Exempla Lutheran Logs on to Medical Records
January 14, 2010
Exempla Lutheran logs on to electronic medical records
Article Contributed on: 11/13/2009 10:28:28 AM
Exempla Lutheran Medical Center joined its partner hospitals Nov. 1 when it went live with a secure electronic medical record system.
For patients, it means their records will be continuously updated. Medications, treatment notes, allergies, lab tests and billing information will be entered into the secure system and accessible only to authorized personnel.
When a patient is treated at the hospital their doctor will be able to view their medical record and when and if they return, patients won't have to remember the last time they had a test because results will be in the EMR.
From a command center at the hospital last week, technicians, nurses and doctors were in training mode. Trained users in green vests roamed throughout to answer questions from the staff.
Exempla CEO Bob Malte said the system for all three hospitals (St. Joseph, Good Samaritan and Lutheran) cost $85 million. An additional $4 million would be invested in a Physician Network Clinic, to include physicians that are part of the Exempla community. He said remuneration from federal stimulus funds was possible, but the amount was not clear.
"It's a big investment, but unlike normal businesses that invest to get a financial return, the return here is patient safety and better clinical outcomes and the ability of our staff to spend more time with their patients," Malte said.
Malte said besides the safety factors, it would help reduce errors, particularly in transcription of pharmaceutical information. The system includes prompts to users so details are not overlooked.
David Pecoraro, chief information officer, said by having all hospitals integrated, the ability to make quick decisions was enhanced.
Command center director Michelle Sullivan said the entire staff is trained on the system - therapists, secretarys, dieticians, technicians and of course, nurses and physicians. Login security is tight and patient information can only be viewed by authorized personnel.
Nurses received extra hours to allow for training and tip sheets are distributed as new updates become available. Workstations are mobile. When nurses interview patients the monitors are turned so the patient can review the information as it is entered.
Malte said a few years ago the hospital measured what percentage of a typical nurse's day was spent with the patient and it was 35 percent.
"Now it's 45 to 50 percent and our goal is to get to 70 percent. That's where the value occurs when a nurse can spend more time with a patient. The computerized system reduces the amount of time they have to spend looking for paper records, because it's right there," Malte said. He said patient response had been positive.
One of the challenges has been for employees to change their work habits.
"We're asking proven professionals to change their ways.

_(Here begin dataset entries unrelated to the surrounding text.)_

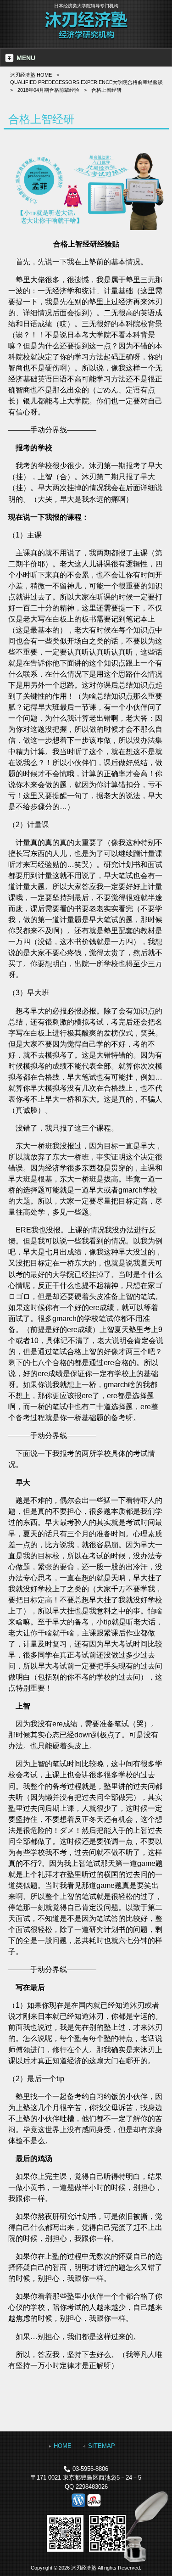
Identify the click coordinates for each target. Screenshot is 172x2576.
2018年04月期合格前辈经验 (48, 90)
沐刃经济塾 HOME (31, 75)
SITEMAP (101, 2445)
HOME (63, 2445)
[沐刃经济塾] (86, 38)
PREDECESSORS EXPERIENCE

Accommodating the change process is the most challenging aspect," said Pecoraro.
Malte said another challenge, as the medical field moves toward computerizing records, is the economic challenge it presents to physicians who can't make the kind of financial investment.
"Even though we just installed this, we will turn on another feature in 2010 called Computerized Physician Order Entry, so doctors can input their orders directly," Malte said. He said it would further eliminate errors in transcription. Another challenge he said was a tendency to over rely on computers.

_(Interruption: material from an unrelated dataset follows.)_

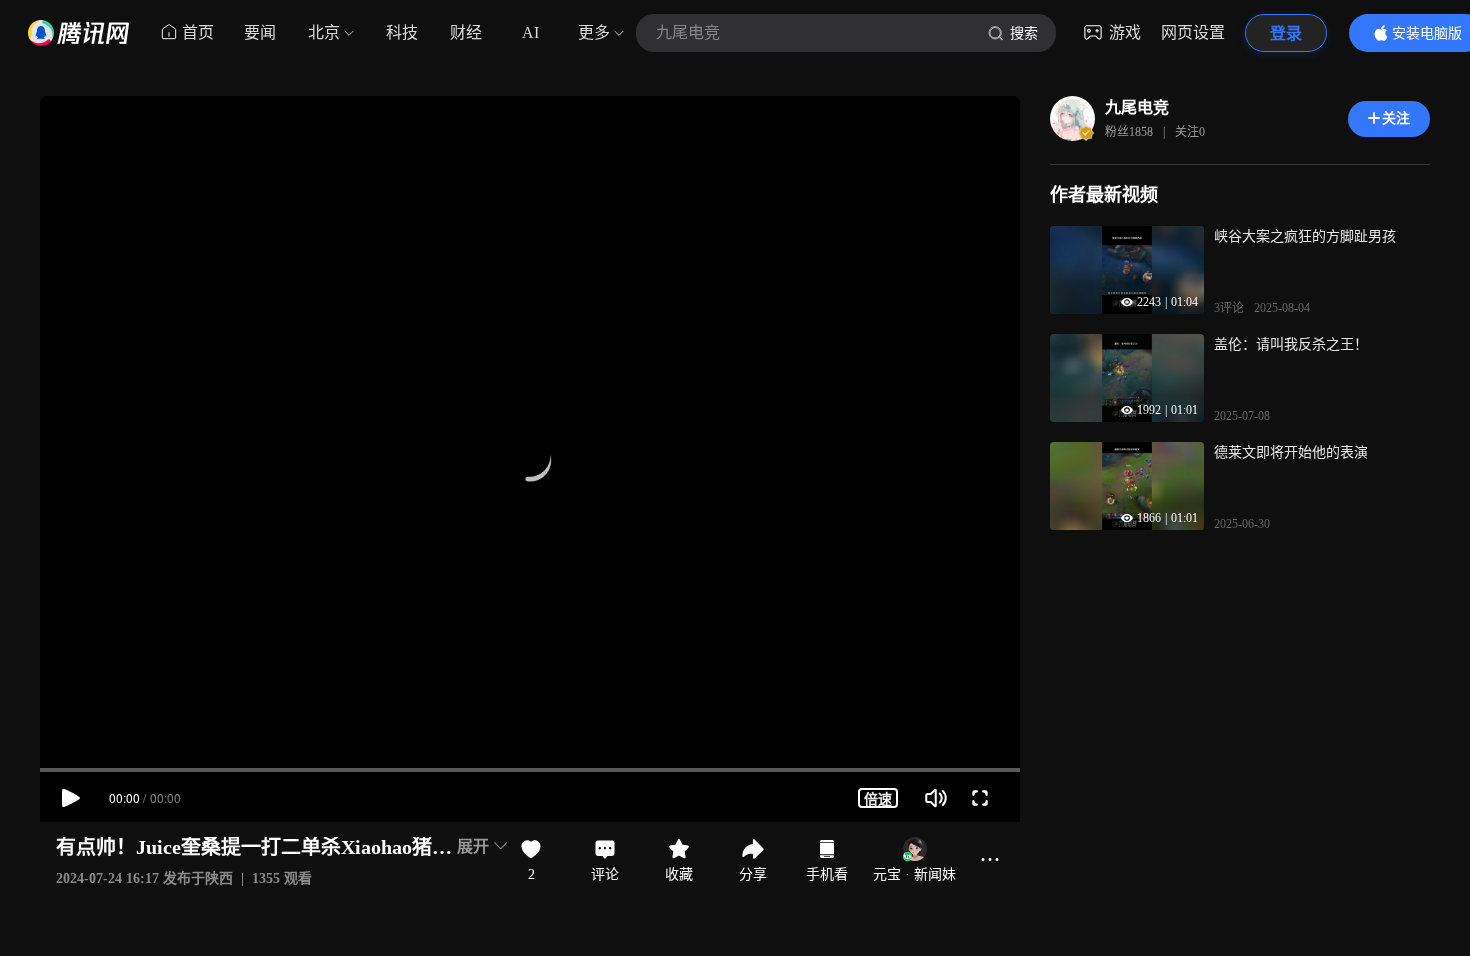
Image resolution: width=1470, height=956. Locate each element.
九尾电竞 (1137, 107)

He said, "One has to be careful to use it as a tool and support, but not a replacement for judgment and situational awareness."
Although the system is not yet refined to be integrated with other area hospital systems, such as the Centura Health, Exempla is integrated with Children's Hospital.

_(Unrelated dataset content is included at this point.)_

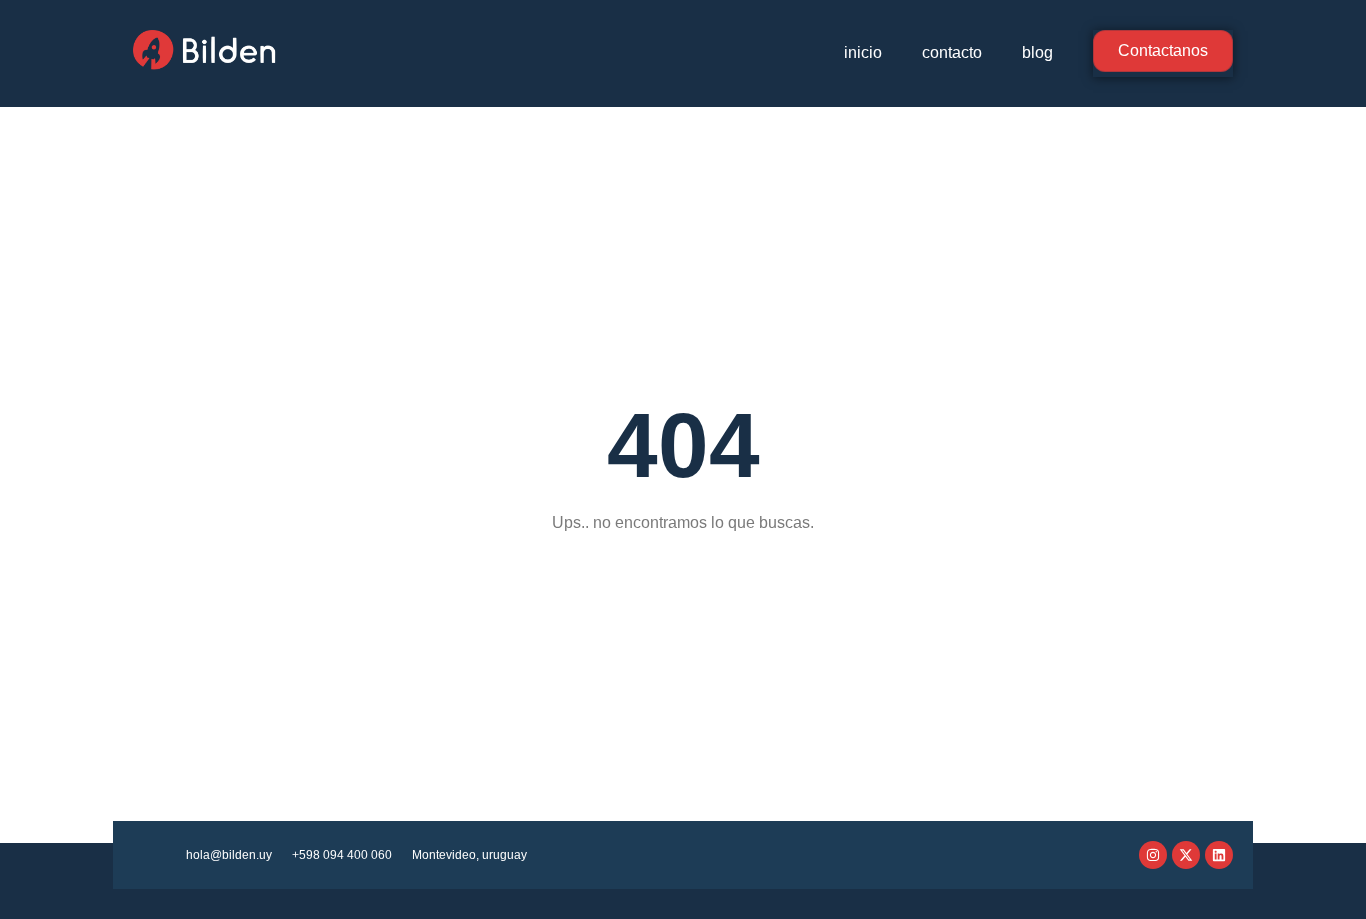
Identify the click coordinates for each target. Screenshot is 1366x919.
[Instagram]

Centura Health Senior VP and Chief Information Officer, Dana Moore said Centura also is proud to be an early adopter of the electronic medical record (EMR).
"EMRs ultimately improve quality, safety, efficiency and allow for thorough integration of patient information. It has allowed Centura Health to transform health care delivery to its patients and residents by enabling multiple caregivers to interact using state-of-the-art technology, improving communication, facilitating best practices, providing instantaneous patient care updates and improving the overall quality of care,"said Moore.
Dick Barkey, program administrator for nonprofit single payer system advocate Healthcare for all Colorado, said more effort was needed to make the integration technology standardized and designed in the public domain.